More taps and toilets, along with regular cleaning of these facilities should therefore be a key aspect of the government’s Covid-19 strategy to protect informal settlement communities.

In the non-metros, residents are surveying improved access to basic services, but Emalahleni and Msunduzi fell short in provision across all the services.

The survey found that what was most concerning in these two municipalities was the limited water access, the lack of sanitation and lack of toilet cleaning where residents do have access to municipal toilets.

“This exposes residents to a huge health risk,” the survey found.

Some good news is that Msunduzi municipality is currently installing 90 VIP toilets in Ezinketheni informal settlements.

This, according to the survey, has been long-awaited and will improve living conditions.

Witzenberg saw a significant improvement in toilet cleaning over the last few weeks.

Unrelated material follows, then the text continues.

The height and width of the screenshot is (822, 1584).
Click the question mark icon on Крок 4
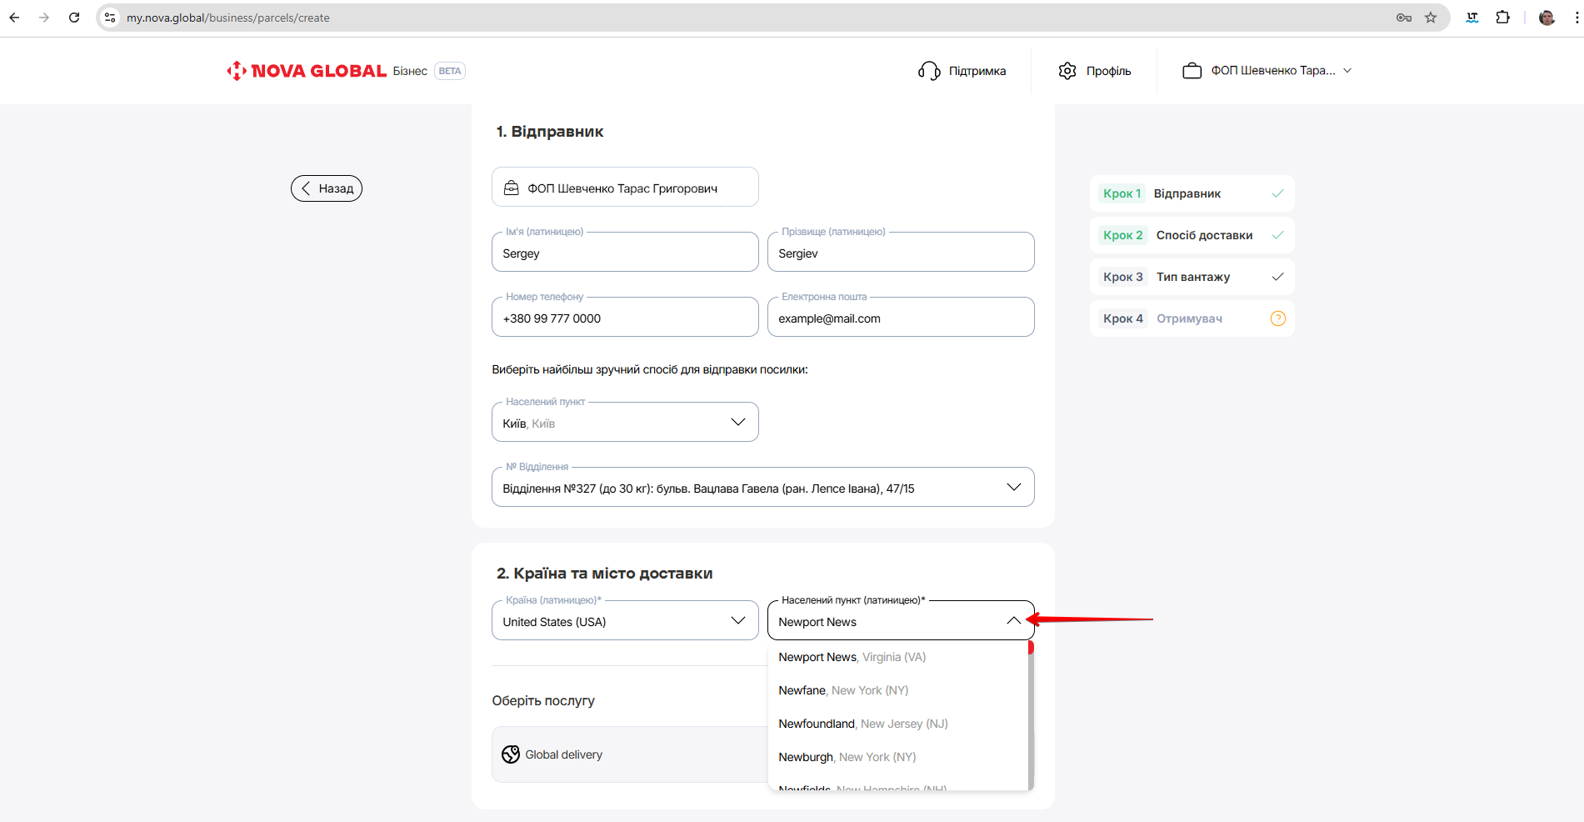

Asivikelane received responses from 581 residents from 200 settlements in the following municipalities:

City of Johannesburg

City of Ekurhuleni

Buffalo City Metro

City of eThekwini

City of Cape Town

Mossel Bay

Witzenberg

Knysna

Msunduzi

Emfuleni

Cederberg

Emalahleni

Residents from the Nelson Mandela Bay Metro Municipality are now also participating in Asivikelane and a traffic light for the metro will be included in future releases.